40 ['Black Coffee - Brooklyn Mirage Opening Event - Sold Out', "Boiler Room's 4:3 x DIS - Ian Isiah, Le1f, Br0nz3_g0dd3ss, Papi Juice", 'Friday: Avalon Emerson All Night', 'Rebekah / Heidi Sabertooth / Auspex / Ne/Re/A', 'Nicola Cruz (Live/AV)', 'Broke City: Luca Lozano (US Debut) / D. Tiffany / Hank Jackson / Working Women & Broke City DJs', 'Omar S, Taraval (Live), Rissa Garcia and More', 'Sublimate: Clark Price (Honcho) & Analog Soul', "Freaky 15 || Pink Mammoth's 15 Year Anniversary Party || NY", 'Inoki Party: David Hohme, Enamour & Marsh', "3'Hi (NYC) with D Double E (Live)", 'The Nose Dive', 'Parasol Sound with Twin Primes, Ma Sha, Mira Fahrenheit', 'Noir Music presents: Noir, Ramiro Lopez and Juliet Fox Boat Party', 'Inland, Cassegrain and Lychee', 'Afterhours - Bushwick A/V: Juliet Fox / Ohm Hourani / Blu9 / Pete Bones / 34th St John / Zallo', "D'Noir AM feat. Jeff Veliz & Crossbow", 'the Party. on a Boat', '[POSTPONED] Dillon Nathaniel / Attlas', 'NYC Hip Hop vs. Reggae Yacht 

In [105]:
def venue(listing):
    venues = []
    for a in listing.find_all('h1'):
        venues.append(a.find('span').text.strip('at '))
    return venues
# print(len(venues), venues)

In [106]:
def attendees(listing):
    num_attend = []
    for s in listing.find_all('p', class_="attending"):
        num_attend.append(s.find('span').text)
    return num_attend
# print(len(num_attend), num_attend)

In [107]:
import datetime

In [116]:
def event_date(listing):
    dates = []
    for i in range(len(listing.find_all('h1'))):
        dates.append(datetime.datetime(2019, 5, 10).strftime('%Y-%m-%d'))
    return dates
len(event_date(listing))

40

## Write a Function to Scrape all of the Events on the Given Page Events Page

The function should return a Pandas DataFrame with columns for the Event_Name, Venue, Event_Date and Number_of_Attendees.

In [109]:
import pandas as pd

In [117]:
def scrape_events(events_page_url):
    #Your code here
    html_page = requests.get(events_page_url)
    soup = BeautifulSoup(html_page.content, 'html.parser')
    listing = soup.find('div', class_="fl col4")
    df = pd.DataFrame([event_names(listing), venue(listing), event_date(listing), attendees(listing)]).transpose()
    df.columns = ["Event_Name", "Venue", "Event_Date", "Number_of_Attendees"]
    return df

scrape_events('https://www.residentadvisor.net/events/us/newyork/day/2019-05-10')

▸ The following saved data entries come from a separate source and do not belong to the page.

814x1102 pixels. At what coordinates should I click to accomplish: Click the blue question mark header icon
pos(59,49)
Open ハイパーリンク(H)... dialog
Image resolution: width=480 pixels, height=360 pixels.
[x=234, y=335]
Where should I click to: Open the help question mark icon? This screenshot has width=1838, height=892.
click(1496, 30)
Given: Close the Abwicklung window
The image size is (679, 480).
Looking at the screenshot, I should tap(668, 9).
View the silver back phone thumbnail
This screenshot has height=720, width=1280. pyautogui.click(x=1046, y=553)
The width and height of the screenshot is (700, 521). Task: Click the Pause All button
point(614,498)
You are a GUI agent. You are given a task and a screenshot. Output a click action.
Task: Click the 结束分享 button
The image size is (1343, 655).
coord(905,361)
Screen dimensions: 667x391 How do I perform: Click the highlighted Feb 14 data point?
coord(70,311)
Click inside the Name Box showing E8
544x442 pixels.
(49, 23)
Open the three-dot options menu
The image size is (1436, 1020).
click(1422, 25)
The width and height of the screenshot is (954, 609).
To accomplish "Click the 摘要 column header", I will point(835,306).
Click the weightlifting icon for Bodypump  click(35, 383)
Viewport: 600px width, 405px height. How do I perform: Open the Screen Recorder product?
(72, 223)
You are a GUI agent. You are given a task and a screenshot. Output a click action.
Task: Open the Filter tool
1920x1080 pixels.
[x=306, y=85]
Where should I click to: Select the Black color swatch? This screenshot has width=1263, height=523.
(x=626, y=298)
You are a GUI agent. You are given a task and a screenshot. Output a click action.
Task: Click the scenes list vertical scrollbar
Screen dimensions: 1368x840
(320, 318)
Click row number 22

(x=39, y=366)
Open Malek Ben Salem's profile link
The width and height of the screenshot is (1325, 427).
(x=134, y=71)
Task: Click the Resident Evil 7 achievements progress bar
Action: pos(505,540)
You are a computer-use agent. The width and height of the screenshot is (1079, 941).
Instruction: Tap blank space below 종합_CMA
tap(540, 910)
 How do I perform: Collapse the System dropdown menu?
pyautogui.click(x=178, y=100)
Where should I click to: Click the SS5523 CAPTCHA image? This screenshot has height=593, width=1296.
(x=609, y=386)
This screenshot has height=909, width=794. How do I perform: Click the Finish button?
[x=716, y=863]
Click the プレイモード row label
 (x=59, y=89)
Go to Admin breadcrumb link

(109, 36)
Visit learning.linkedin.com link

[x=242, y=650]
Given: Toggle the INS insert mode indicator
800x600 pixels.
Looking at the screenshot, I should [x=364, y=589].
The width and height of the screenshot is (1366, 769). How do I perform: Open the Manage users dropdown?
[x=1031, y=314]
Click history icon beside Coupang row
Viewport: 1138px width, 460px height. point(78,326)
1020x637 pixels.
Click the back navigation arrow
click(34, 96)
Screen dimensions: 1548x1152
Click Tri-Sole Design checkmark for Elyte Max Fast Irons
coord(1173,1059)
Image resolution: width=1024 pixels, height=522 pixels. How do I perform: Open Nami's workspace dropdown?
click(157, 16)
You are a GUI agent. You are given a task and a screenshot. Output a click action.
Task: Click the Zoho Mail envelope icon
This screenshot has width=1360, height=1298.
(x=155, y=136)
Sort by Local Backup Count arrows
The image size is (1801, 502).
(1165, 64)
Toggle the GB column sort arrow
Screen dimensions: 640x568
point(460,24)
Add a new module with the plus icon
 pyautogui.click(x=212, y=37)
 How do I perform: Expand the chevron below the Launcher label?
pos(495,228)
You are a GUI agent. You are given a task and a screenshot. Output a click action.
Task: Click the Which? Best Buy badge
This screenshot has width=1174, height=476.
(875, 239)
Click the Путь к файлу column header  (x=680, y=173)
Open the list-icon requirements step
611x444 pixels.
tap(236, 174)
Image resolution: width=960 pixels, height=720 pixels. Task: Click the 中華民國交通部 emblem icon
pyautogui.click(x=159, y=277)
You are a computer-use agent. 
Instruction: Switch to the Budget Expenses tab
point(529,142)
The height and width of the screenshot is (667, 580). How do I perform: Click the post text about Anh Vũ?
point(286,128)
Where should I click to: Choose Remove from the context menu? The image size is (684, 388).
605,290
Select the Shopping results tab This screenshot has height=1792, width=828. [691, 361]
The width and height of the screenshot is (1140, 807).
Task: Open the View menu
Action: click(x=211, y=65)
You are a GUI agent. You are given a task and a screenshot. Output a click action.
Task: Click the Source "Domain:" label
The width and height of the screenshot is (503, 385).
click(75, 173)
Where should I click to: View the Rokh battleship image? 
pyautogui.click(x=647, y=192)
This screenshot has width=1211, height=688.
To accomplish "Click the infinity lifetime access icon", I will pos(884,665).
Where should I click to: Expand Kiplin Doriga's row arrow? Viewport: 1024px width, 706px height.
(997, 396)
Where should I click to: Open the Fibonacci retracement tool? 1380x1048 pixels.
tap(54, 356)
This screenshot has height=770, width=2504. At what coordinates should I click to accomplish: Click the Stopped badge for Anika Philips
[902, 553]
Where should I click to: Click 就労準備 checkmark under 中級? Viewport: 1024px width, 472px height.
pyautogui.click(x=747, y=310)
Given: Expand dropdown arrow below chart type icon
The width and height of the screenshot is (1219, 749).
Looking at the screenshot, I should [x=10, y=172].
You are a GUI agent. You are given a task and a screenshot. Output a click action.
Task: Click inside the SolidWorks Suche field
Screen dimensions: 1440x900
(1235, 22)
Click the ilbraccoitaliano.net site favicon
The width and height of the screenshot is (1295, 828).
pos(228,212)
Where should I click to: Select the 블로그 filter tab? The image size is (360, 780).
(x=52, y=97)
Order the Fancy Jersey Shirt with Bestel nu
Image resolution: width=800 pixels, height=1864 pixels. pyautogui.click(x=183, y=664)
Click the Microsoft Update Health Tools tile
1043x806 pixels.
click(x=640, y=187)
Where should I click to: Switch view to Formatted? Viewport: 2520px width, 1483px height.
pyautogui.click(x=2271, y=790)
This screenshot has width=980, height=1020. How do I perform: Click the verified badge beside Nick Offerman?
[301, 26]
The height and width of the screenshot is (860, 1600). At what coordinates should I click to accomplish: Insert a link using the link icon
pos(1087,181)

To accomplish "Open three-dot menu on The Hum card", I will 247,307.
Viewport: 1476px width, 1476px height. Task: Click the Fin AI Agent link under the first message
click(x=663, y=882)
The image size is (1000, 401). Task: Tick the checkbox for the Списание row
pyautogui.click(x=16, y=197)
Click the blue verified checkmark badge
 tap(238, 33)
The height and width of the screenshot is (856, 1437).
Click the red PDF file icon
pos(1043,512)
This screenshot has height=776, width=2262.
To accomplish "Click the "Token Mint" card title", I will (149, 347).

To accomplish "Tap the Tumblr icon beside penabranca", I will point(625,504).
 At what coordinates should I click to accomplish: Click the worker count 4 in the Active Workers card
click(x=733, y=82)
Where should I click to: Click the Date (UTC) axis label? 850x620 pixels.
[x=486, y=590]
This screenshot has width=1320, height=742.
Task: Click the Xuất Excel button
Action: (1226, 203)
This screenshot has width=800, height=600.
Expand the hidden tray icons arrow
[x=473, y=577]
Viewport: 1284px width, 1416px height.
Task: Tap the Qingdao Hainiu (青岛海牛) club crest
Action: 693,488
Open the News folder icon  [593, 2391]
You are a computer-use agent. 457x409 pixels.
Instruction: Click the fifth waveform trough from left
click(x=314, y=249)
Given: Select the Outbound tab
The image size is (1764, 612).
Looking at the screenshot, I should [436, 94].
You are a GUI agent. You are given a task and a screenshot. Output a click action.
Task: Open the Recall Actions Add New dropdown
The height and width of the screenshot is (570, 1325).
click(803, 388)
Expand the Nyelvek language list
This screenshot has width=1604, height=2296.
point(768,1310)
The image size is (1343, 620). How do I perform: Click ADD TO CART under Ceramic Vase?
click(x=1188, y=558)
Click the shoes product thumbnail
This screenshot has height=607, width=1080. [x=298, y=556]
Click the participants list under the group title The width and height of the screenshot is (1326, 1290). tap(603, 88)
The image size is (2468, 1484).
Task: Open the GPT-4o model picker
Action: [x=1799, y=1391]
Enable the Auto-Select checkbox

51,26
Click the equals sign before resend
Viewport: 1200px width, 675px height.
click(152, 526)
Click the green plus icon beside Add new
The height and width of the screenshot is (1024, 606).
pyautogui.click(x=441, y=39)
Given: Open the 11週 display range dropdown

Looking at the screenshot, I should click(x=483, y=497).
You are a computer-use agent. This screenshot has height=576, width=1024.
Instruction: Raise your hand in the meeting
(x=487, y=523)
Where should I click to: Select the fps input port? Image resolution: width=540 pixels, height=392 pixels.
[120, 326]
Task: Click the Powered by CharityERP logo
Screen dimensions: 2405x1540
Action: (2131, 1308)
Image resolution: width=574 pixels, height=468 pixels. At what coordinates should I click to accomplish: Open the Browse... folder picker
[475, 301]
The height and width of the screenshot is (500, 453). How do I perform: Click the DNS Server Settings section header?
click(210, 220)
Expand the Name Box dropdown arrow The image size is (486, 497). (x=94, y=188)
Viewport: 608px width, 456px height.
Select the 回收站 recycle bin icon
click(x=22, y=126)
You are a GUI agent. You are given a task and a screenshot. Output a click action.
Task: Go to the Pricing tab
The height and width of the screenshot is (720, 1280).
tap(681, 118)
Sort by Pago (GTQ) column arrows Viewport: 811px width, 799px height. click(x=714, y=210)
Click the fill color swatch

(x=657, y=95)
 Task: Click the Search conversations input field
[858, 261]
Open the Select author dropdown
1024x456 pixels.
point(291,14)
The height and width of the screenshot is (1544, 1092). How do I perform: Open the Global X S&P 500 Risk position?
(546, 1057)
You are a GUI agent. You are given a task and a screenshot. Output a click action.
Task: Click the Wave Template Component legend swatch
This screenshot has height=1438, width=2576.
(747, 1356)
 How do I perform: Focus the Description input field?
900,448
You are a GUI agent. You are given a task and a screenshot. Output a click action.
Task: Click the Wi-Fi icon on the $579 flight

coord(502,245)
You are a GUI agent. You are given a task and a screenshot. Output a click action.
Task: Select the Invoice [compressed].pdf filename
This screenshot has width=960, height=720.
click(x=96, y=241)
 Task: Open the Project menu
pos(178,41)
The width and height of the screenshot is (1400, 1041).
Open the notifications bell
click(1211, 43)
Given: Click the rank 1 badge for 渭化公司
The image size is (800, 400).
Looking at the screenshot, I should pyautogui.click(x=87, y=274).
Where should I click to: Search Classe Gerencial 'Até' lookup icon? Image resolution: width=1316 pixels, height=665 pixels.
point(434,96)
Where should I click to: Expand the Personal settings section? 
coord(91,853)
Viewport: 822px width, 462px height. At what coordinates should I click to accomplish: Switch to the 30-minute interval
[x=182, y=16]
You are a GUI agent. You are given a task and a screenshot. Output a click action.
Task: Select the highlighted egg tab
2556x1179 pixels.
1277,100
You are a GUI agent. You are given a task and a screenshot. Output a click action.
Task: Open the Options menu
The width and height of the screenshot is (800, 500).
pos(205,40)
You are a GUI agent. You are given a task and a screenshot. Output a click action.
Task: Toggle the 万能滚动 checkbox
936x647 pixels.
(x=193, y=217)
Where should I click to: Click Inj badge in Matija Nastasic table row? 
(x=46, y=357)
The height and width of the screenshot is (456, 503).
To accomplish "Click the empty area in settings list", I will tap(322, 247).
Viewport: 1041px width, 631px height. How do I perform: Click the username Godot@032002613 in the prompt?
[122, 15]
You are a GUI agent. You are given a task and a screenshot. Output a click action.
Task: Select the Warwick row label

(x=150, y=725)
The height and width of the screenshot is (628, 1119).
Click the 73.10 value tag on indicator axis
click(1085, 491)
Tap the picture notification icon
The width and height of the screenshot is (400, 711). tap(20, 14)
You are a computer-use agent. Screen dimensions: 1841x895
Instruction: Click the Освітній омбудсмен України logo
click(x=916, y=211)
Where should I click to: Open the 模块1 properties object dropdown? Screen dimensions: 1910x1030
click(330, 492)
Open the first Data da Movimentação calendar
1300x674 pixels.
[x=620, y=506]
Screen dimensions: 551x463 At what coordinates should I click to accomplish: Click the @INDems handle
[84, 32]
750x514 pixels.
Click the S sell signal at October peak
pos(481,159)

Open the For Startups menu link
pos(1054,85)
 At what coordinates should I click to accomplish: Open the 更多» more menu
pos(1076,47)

Unnamed: 0,Event_Name,Venue,Event_Date,Number_of_Attendees
0,Black Coffee - Brooklyn Mirage Opening Event -...,Brooklyn Mirage,2019-05-10,493
1,"Boiler Room's 4:3 x DIS - Ian Isiah, Le1f, Br0...",The 1896,2019-05-10,341
2,Friday: Avalon Emerson All Night,Nowadays,2019-05-10,243
3,Rebekah / Heidi Sabertooth / Auspex / Ne/Re/A,BASEMENT,2019-05-10,228
4,Nicola Cruz (Live/AV),Knockdown Center,2019-05-10,182
5,Broke City: Luca Lozano (US Debut) / D. Tiffan...,Market Hotel,2019-05-10,172
6,"Omar S, Taraval (Live), Rissa Garcia and More",Elsewhere,2019-05-10,148
7,Sublimate: Clark Price (Honcho) & Analog Soul,TBA - Brooklyn,2019-05-10,86
8,Freaky 15 || Pink Mammoth's 15 Year Anniversar...,House Of Yes,2019-05-10,85
9,"Inoki Party: David Hohme, Enamour & Marsh",Good Room,2019-05-10,74


## Write a Function to Retrieve the URL for the Next Page

In [None]:
def next_page(url):
    #Your code here
    return next_page_url

## Scrape the Next 1000 Events for Your Area

Display the data sorted by the number of attendees. If there is a tie for the number attending, sort by event date.

In [None]:
#Your code here

## Summary 

Congratulations! In this lab, you successfully scraped a website for concert event information!